Sábado 9 de agosto
La gloria del evangelio consiste en que se funda en la noción de que se ha de restaurar la imagen divina en una raza caída por medio de una constante manifestación de benevolencia. Esta obra comenzó en los atrios celestiales, cuando Dios dio a los humanos una prueba deslumbradora del amor con que los amaba.
“Porque de tal manera amó Dios al mundo, que ha dado a su Hijo unigénito, para que todo aquel que en él cree, no se pierda, mas tenga vida eterna” (S. Juan 3:16). El don de Cristo revela el corazón del Padre. Nos asegura que, habiendo emprendido nuestra redención, él no escatimará ninguna cosa necesaria para terminar su obra, por más que pueda costarle.
La generosidad es el espíritu del cielo. El abnegado amor de Cristo se reveló en la cruz. Él dio todo lo que poseía y se dio a sí mismo para que el hombre pudiese salvarse. La cruz de Cristo es un llamamiento a la generosidad de todo discípulo del Salvador.
El principio que proclama es de dar, dar siempre. Su realización por la benevolencia y las buenas obras es el verdadero fruto de la vida cristiana. El principio de la gente del mundo es: ganar, ganar siempre; y así se imagina alcanzar la felicidad; pero cuando este principio ha dado todos sus frutos, se ve que solo engendra la miseria y la muerte.
La luz del evangelio que irradia de la cruz de Cristo condena el egoísmo y estimula la generosidad y la benevolencia.
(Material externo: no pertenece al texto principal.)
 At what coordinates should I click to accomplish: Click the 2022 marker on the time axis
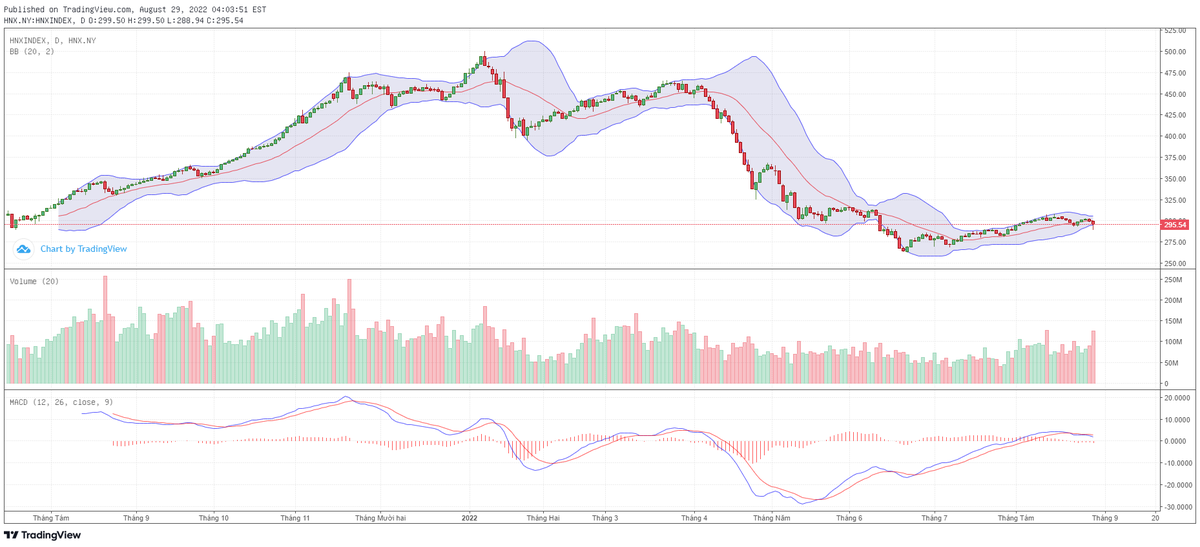tap(469, 518)
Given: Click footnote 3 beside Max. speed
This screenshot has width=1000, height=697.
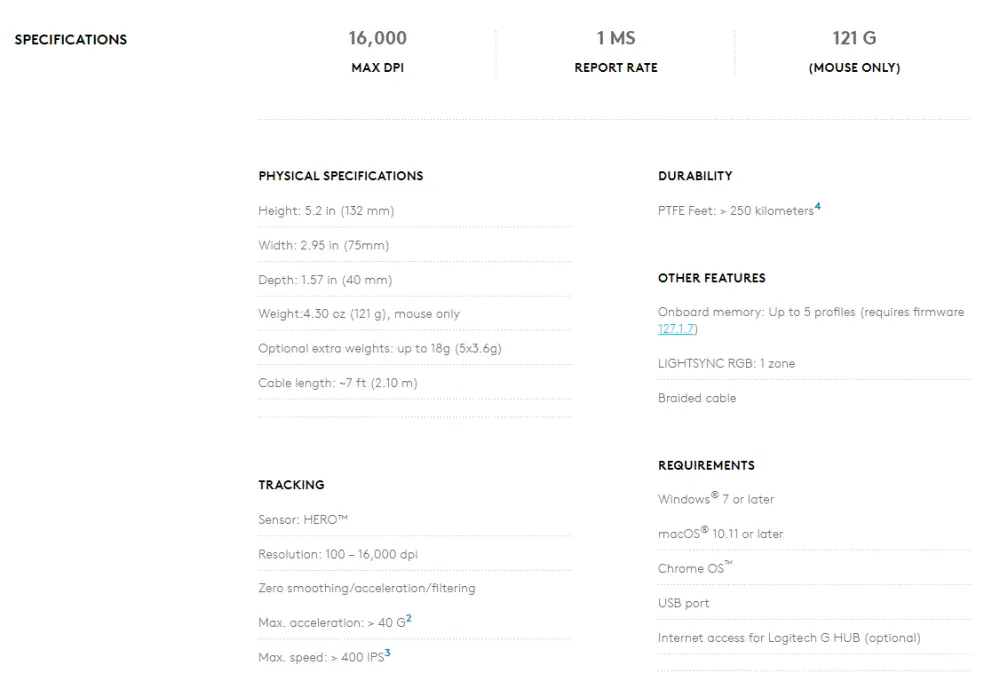Looking at the screenshot, I should (x=387, y=652).
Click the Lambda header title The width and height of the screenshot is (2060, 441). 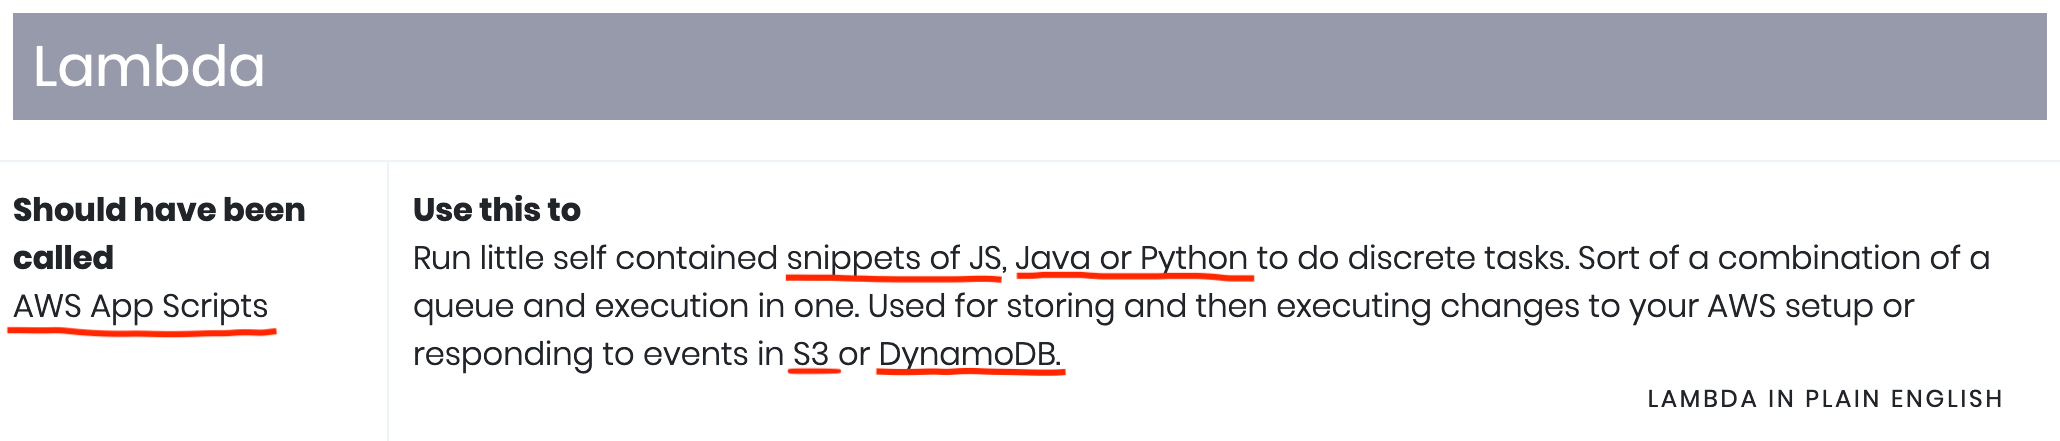pos(149,67)
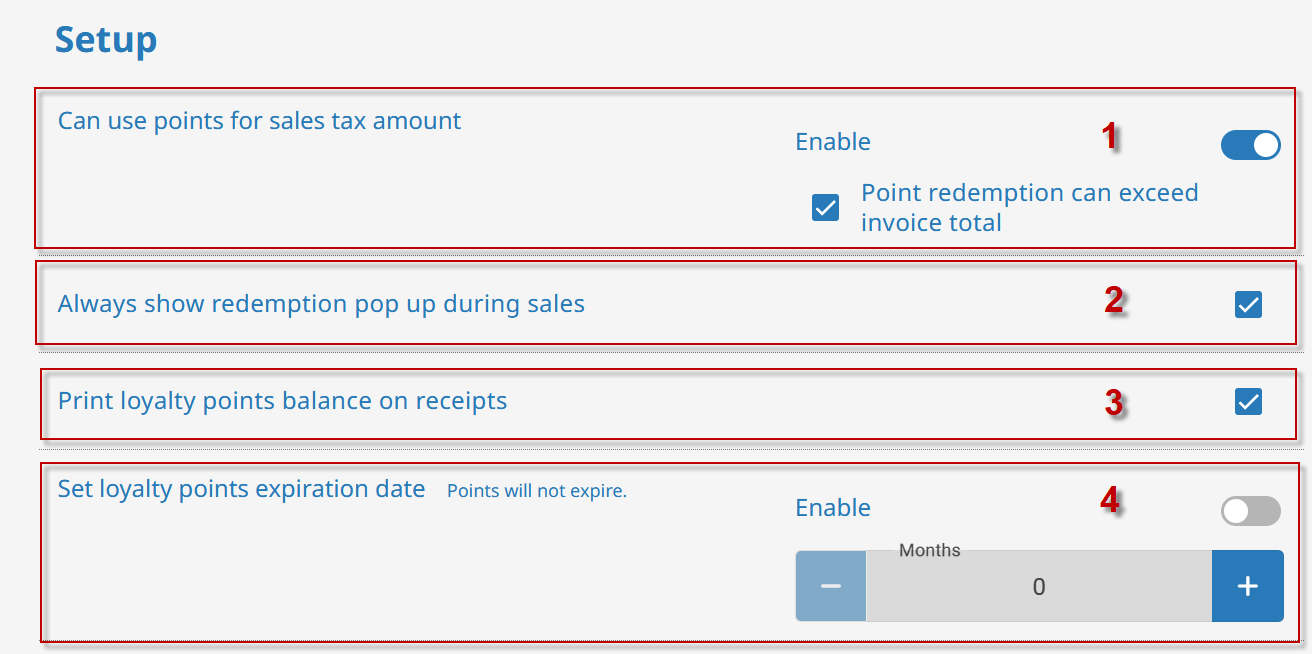Image resolution: width=1312 pixels, height=654 pixels.
Task: Click the plus icon to increase months
Action: [1247, 586]
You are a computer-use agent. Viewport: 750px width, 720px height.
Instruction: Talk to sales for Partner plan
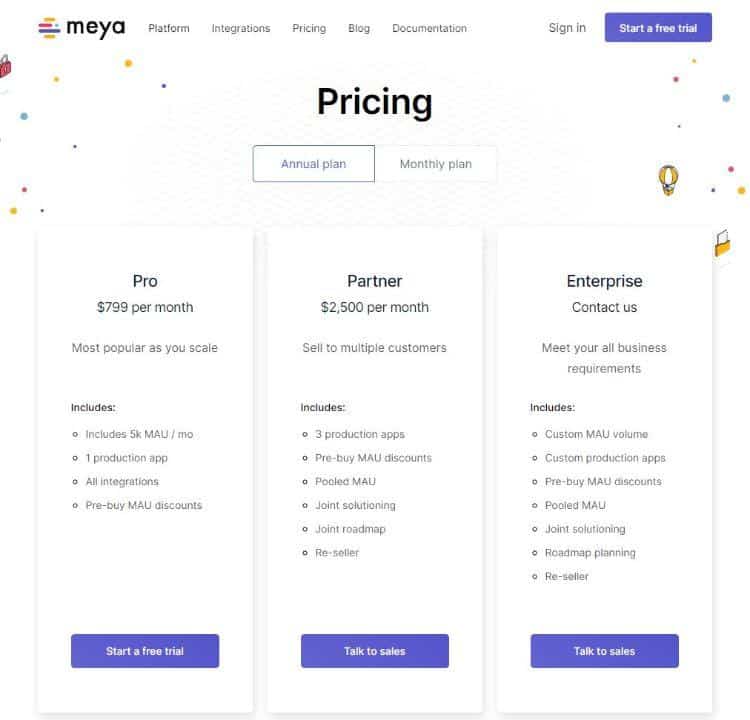coord(375,651)
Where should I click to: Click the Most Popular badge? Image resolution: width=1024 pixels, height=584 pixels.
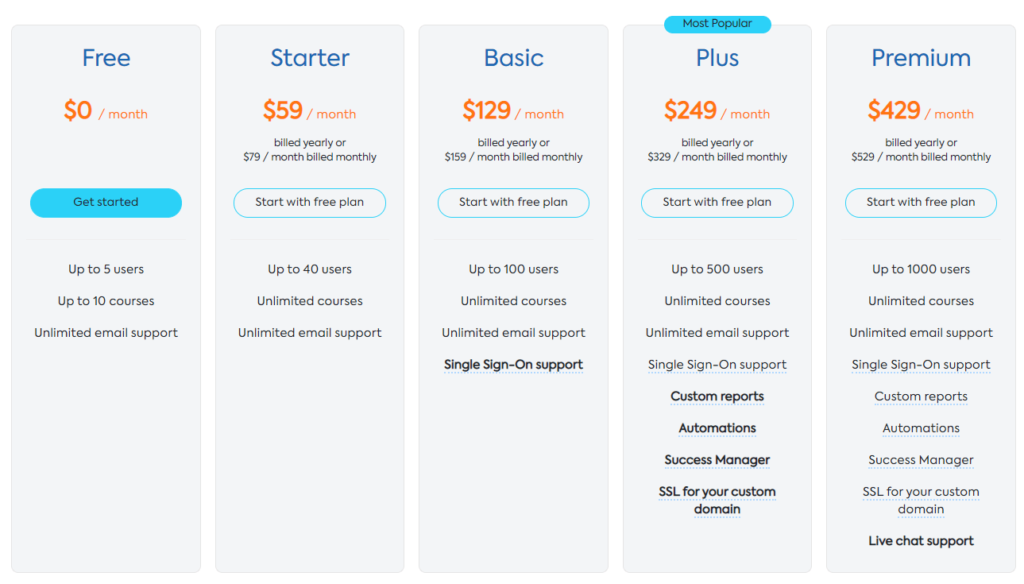coord(717,24)
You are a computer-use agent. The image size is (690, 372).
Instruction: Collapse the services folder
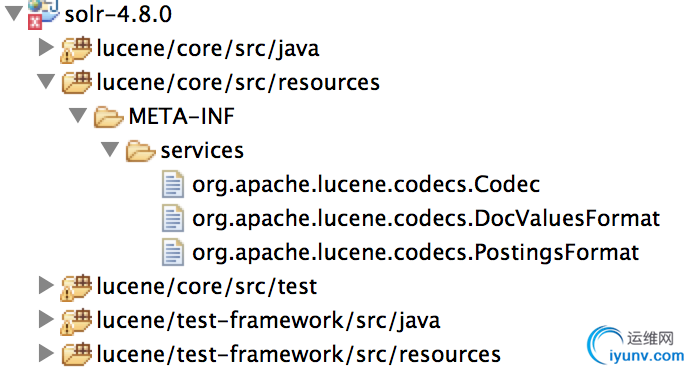110,149
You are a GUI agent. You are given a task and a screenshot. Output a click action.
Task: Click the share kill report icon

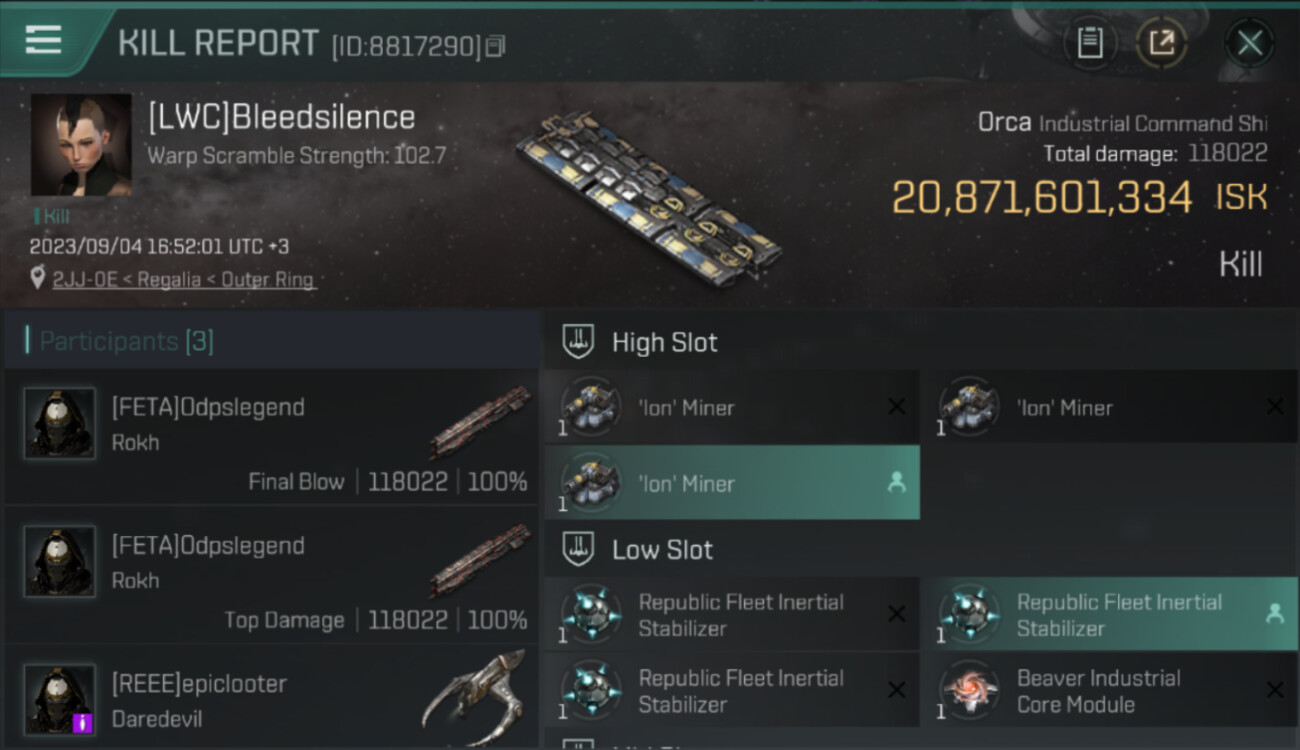(x=1161, y=43)
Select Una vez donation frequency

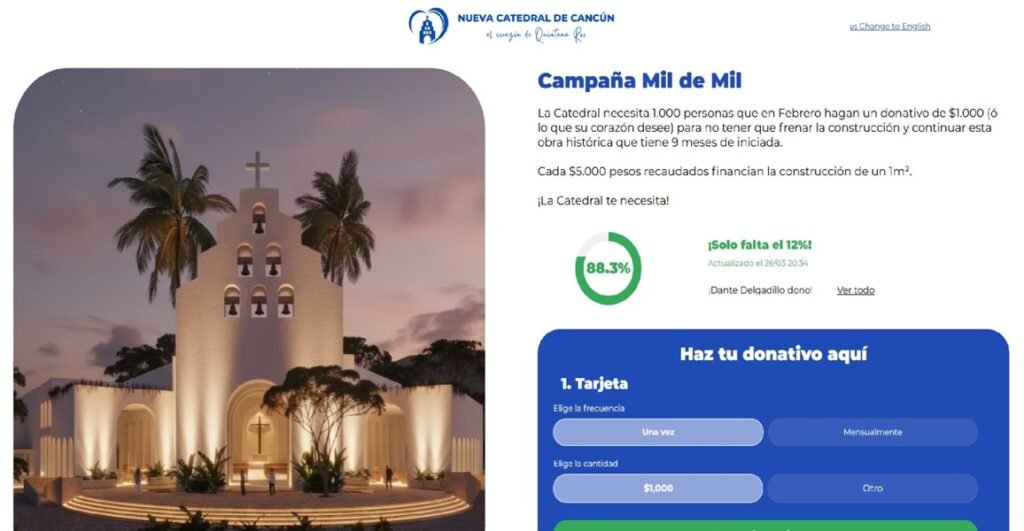coord(658,432)
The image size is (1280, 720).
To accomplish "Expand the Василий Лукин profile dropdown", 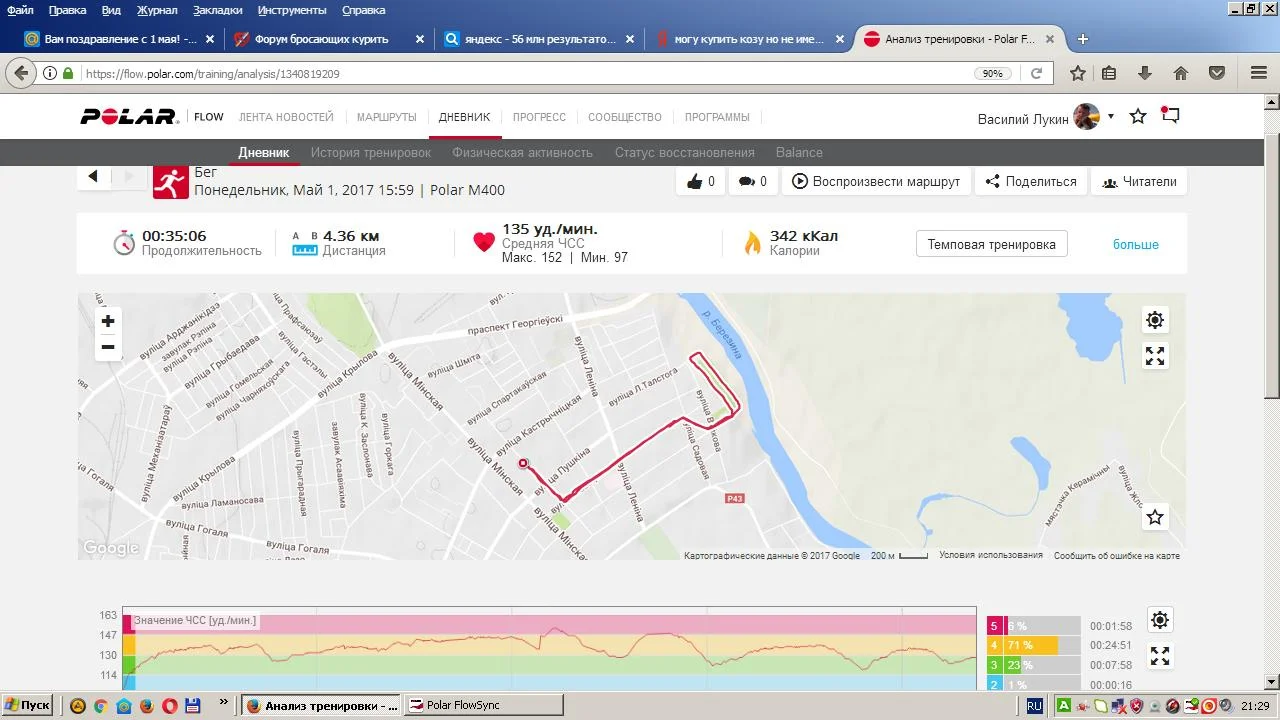I will coord(1110,117).
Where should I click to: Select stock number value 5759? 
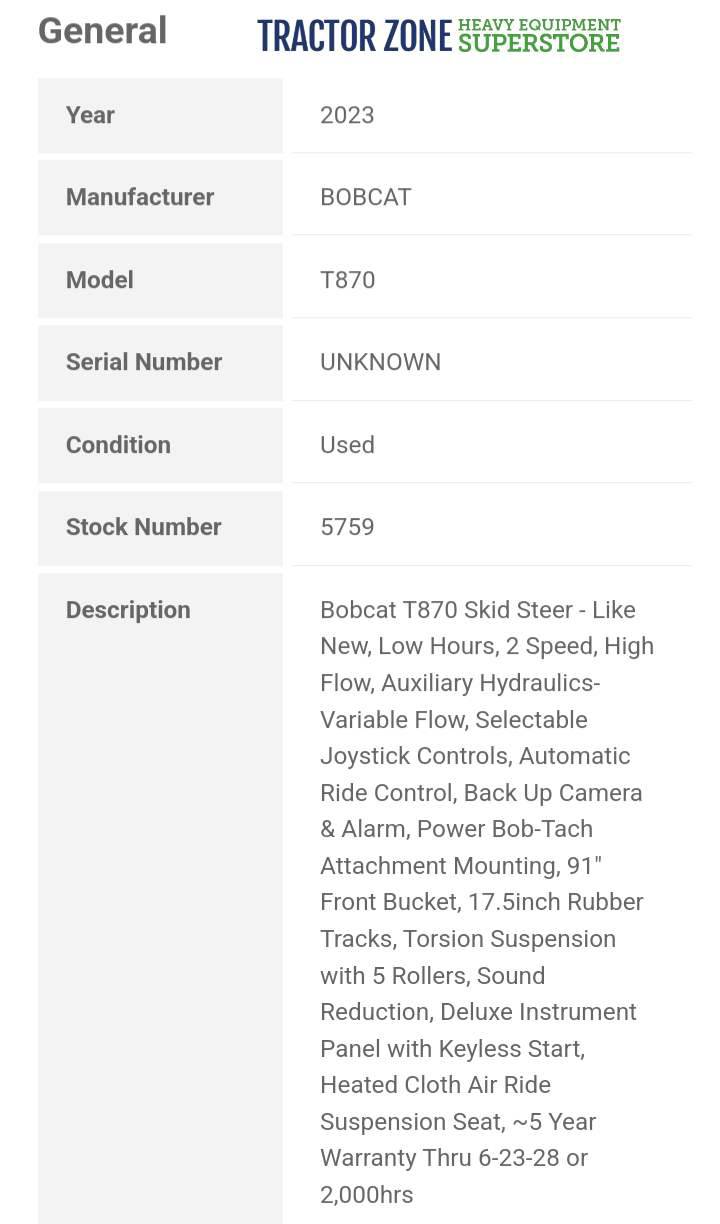pos(347,527)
No debería ser causa de quejas el hecho de que se nos dirigen cada vez más invitaciones a dar. En su divina providencia Dios llama a su pueblo a salir de su esfera de acción limitada para emprender cosas mayores. Se nos exige un esfuerzo ilimitado en un tiempo como éste, cuando las tinieblas morales cubren el mundo. Muchos de los hijos de Dios están en peligro de dejarse prender en la trampa de la mundanalidad y avaricia. Deberían comprender que es la misericordia divina la que multiplica las solicitudes de recursos. Deben serles presentados blancos que despierten su benevolencia, o no podrán imitar el carácter del gran Modelo (Joyas de los testimonios, t. 3, p. 402, 403).